I just beat Half-Life 2 the other day, which is by far the most popular game I've heard almost nothing about. Sure, I still see headcrabs, Civil Protection, and crazy Gary's Mod stuff pop up in the media from time to time, but you hear almost nothing  about what actually goes on in the game, or at least, I've heard almost nothing, compared to the amount of stuff I've heard about other Valve games.

But man, maybe that was a good thing.

As I've made clear before, I'm not a shooter person. My little brother called me the other day to rave about how awesome Killzone 3 was... I just shrugged. Over the phone. Too much BLAM BLAM KAPOW WHEE! Where I like to sit still, stare at whats around me, and participate in combat sparingly. My last game purchases were Rune Factory Frontier, Persona 4, Amnesia: The Dark Decent, and Pokemon White. Two relationship sims, a thing I cant play because graphics card wahey, and something to play on the bus.

But, you know, for all the BLAM BLAM KAPOW WHEE in the game, theres a lovely chunk of just sitting and taking in the scenery, my favorite part of any game. And despite being ultra linear, theres plenty of stories behind the placement of a little side root, a body, a ton of rockets, and two Civil Protection burning corpses. Every place feels like it was something before the distopia, even when you take a second look around and realize how absurd some setups must be.

There's so many things I could say about Half-Life 2, but I'm going to just say the one thing that stuck out. There was an amazing bit around the part of chapter "Follow Freeman!" when you're trying to break into the Citadel (does that count as a spoiler?). This is when you pick up NPC squad members left and right. And they die... left and right. I began shouting at them after a while. "No, dont follow me you fools! Just because I am a tank doesnt mean you're safe! Nooooo! Dont you die on me Bandetto! You were the medic, now the rest will drop like FLIES!!!" I was seriously affected by this. Tossing antlions at people was one thing, they're freaking bugs, but people, real people entering a meat grinder? I saved and reloaded so often, just to see a few more resistance fighters live.
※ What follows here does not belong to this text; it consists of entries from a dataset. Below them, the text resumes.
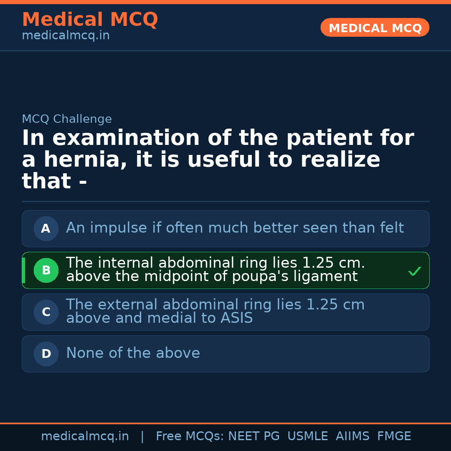The image size is (451, 451).
Task: Click the letter A option circle
Action: click(46, 228)
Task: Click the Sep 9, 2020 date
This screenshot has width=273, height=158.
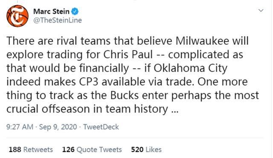Action: coord(58,127)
I went to jebus (I'm borrowing the game from him) and said "why do they keep fighting?! why?!"
"Yeah, their AI is kinda dumb, isnt it?"
" D8 " Not really a good answer, did he even get into the game at all?
I restarted the game and began griefing the tutorial area. I listened to Breen before... he was talking about instinct, submit to the aliens, dewp dee do... wait a minute. Reproductive urges suppressed?!
Resistance: "Oh god, we cant bone, all thats left is fighting!"
" D8 " That cant possibly be the answer!
I later thought that the reproductive thing was an elaborate way to not have any children in the game. Clever, Valve. Very, very clever...

I love this game, it thinks of everything and tells you only if you care.
And it really, really makes me understand the desperation of resisting a huge, overwhelming power... I'm in a roleplaying game right now, trying to incite that kind of rebellion.
It's now a little scary to think of people when they're desperate, willing to throw their lives on on the line to fight beside a sliver of hope...
But I cant protect you, Resistance! Aug, noooo!

There are games that dump mountains and mountains of dialog behind characters, and still cant flesh them out. There are games that dump mountains and mountains of dialog, making people into awesome characters, and I can still watch them die and know they'll be fine. Then there's Half-Life 2. Sure, all members of the Resistance are a little interchangeable, but god, I dont want them to die.